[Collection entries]
==*==

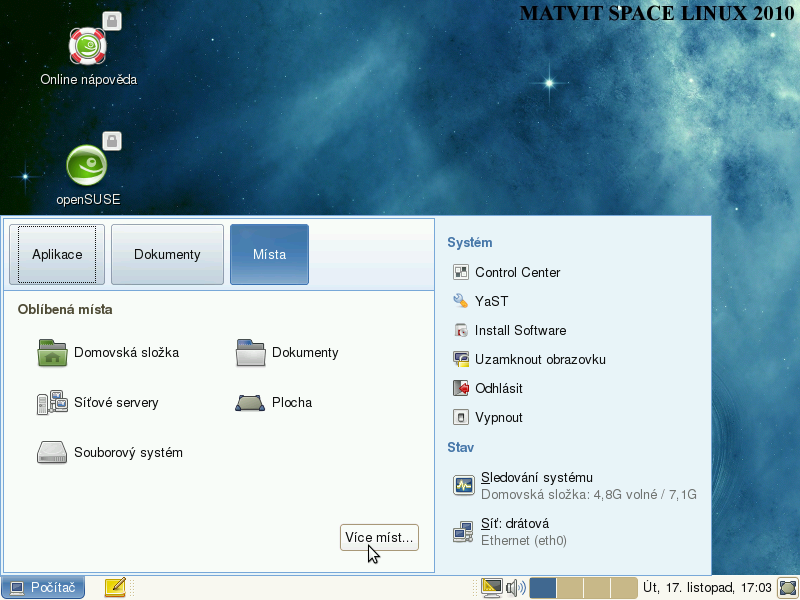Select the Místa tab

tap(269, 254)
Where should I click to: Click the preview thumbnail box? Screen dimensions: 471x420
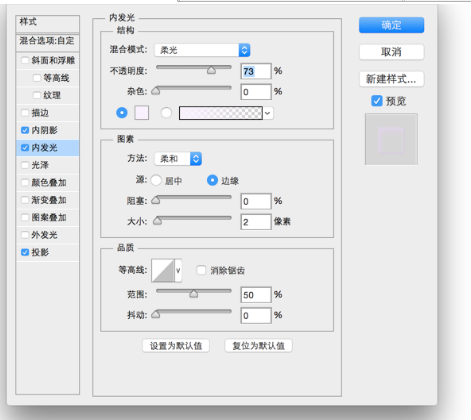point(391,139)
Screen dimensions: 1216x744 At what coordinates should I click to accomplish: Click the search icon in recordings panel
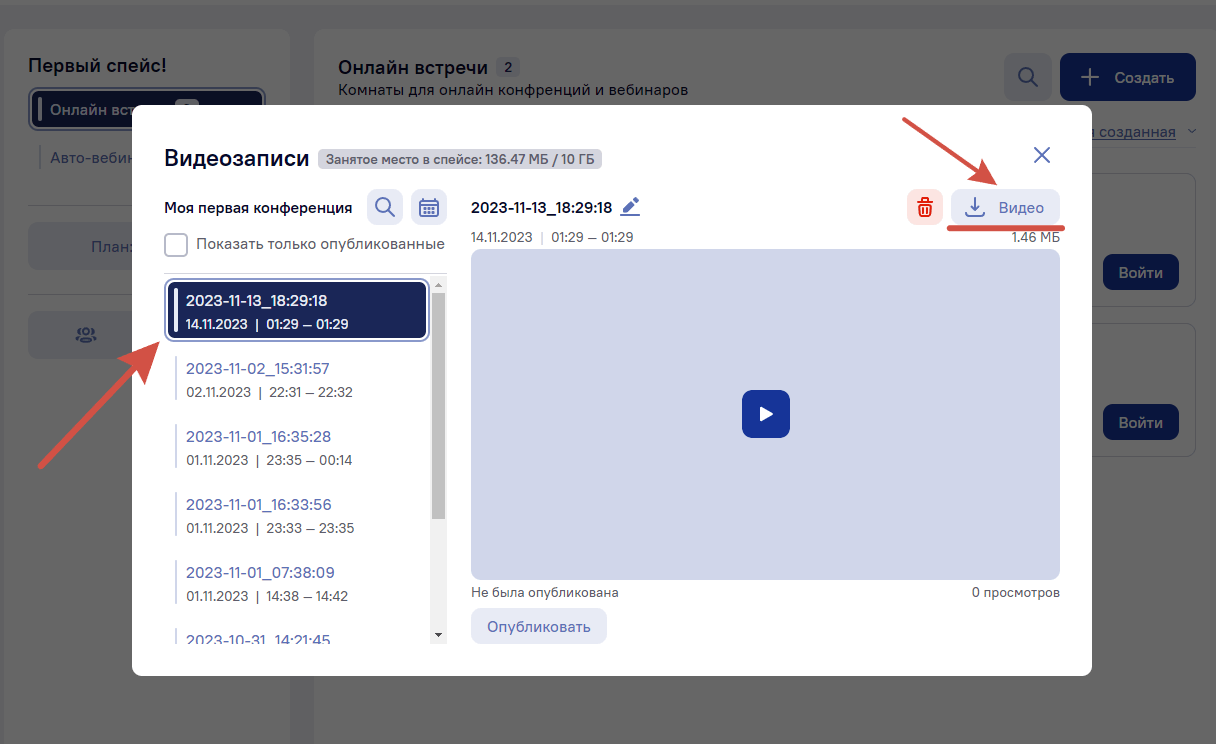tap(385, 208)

==*==

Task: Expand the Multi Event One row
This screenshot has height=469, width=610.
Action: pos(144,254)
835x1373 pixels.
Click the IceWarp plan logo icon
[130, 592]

==*==

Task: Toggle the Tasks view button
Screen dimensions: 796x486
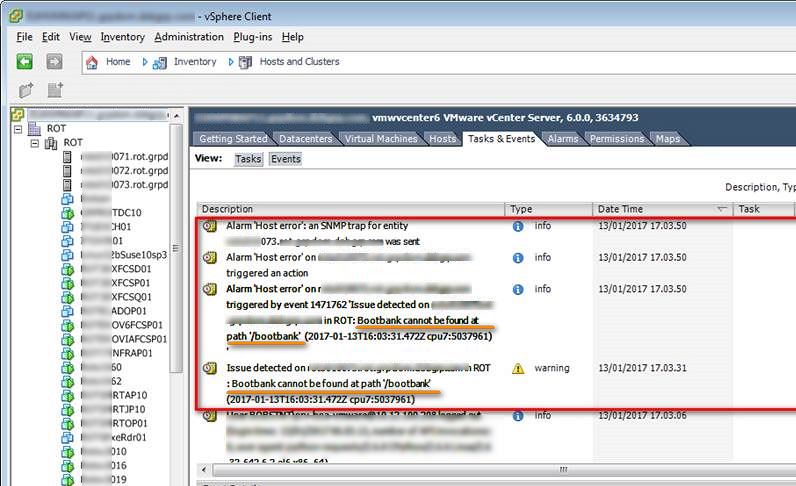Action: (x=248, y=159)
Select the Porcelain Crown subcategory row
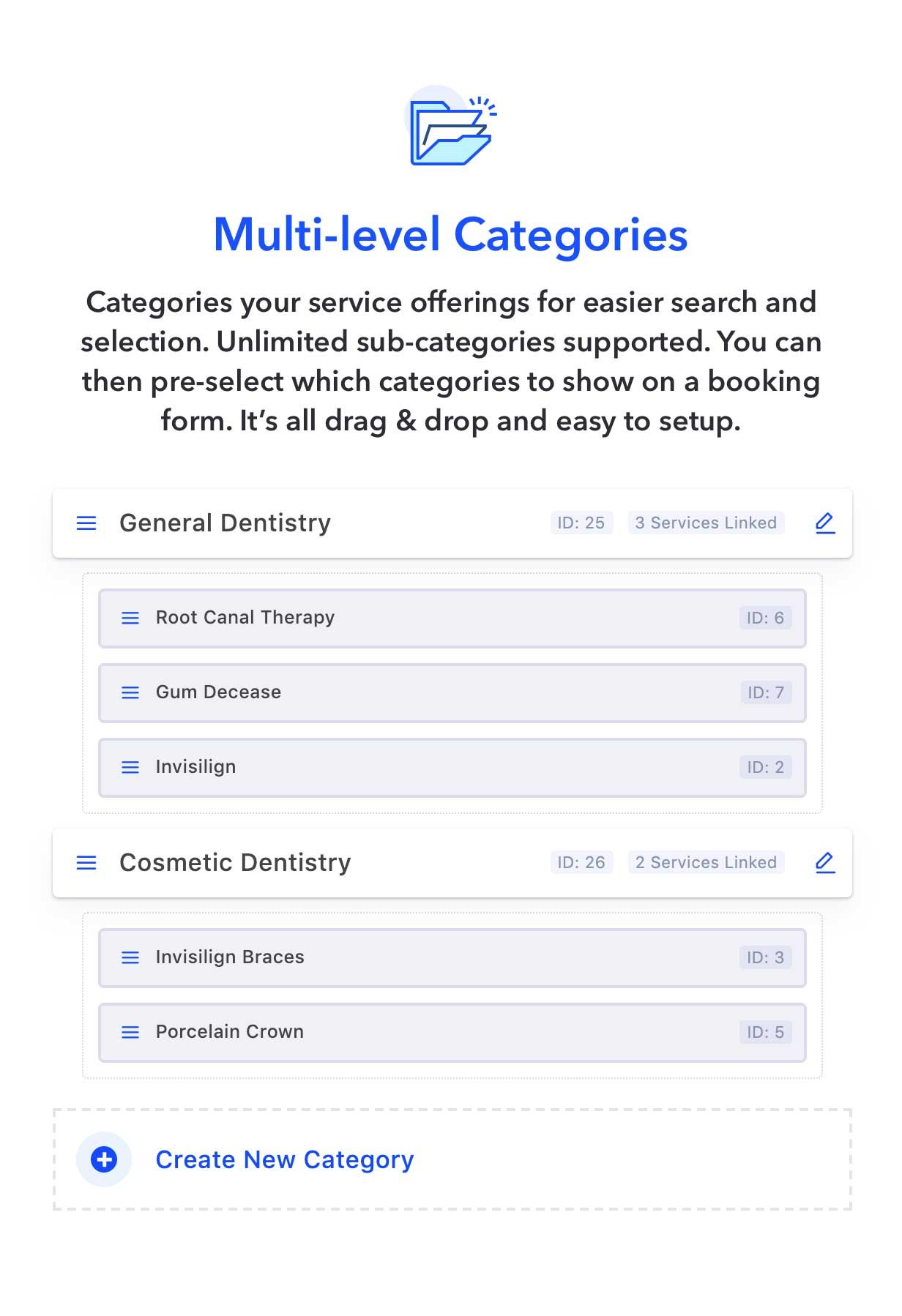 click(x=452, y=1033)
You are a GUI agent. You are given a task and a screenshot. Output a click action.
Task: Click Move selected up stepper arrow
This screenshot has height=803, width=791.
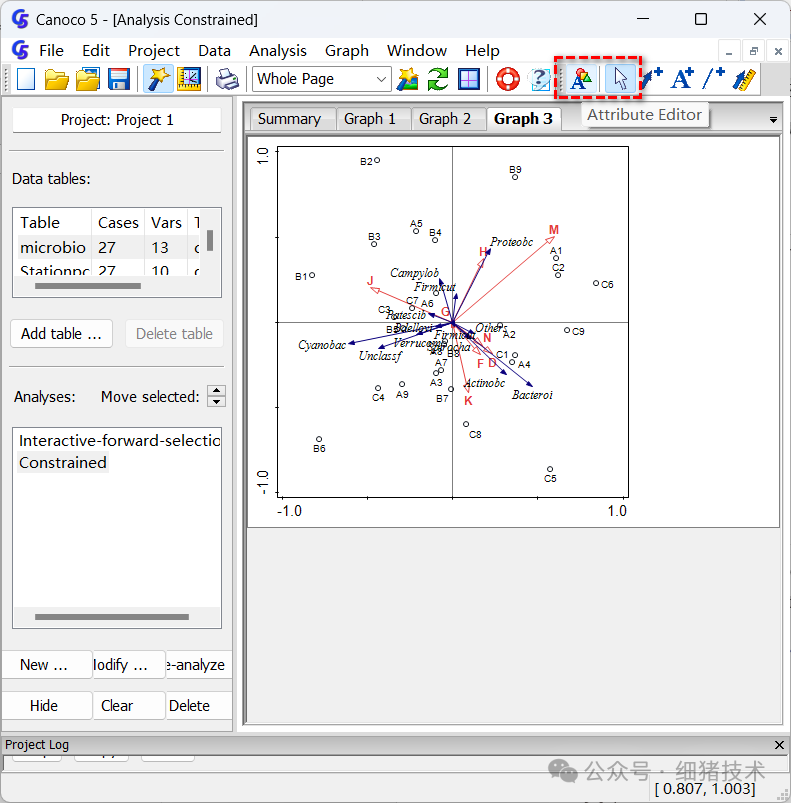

==*==

* What the exercise asks
Please transcribe only the lines in the records above running from the line that has "Task: Click Move selected up stepper arrow" through the line that has "This screenshot has height=803, width=791.", both included, exactly as they appear.

* Answer section
Task: Click Move selected up stepper arrow
This screenshot has height=803, width=791.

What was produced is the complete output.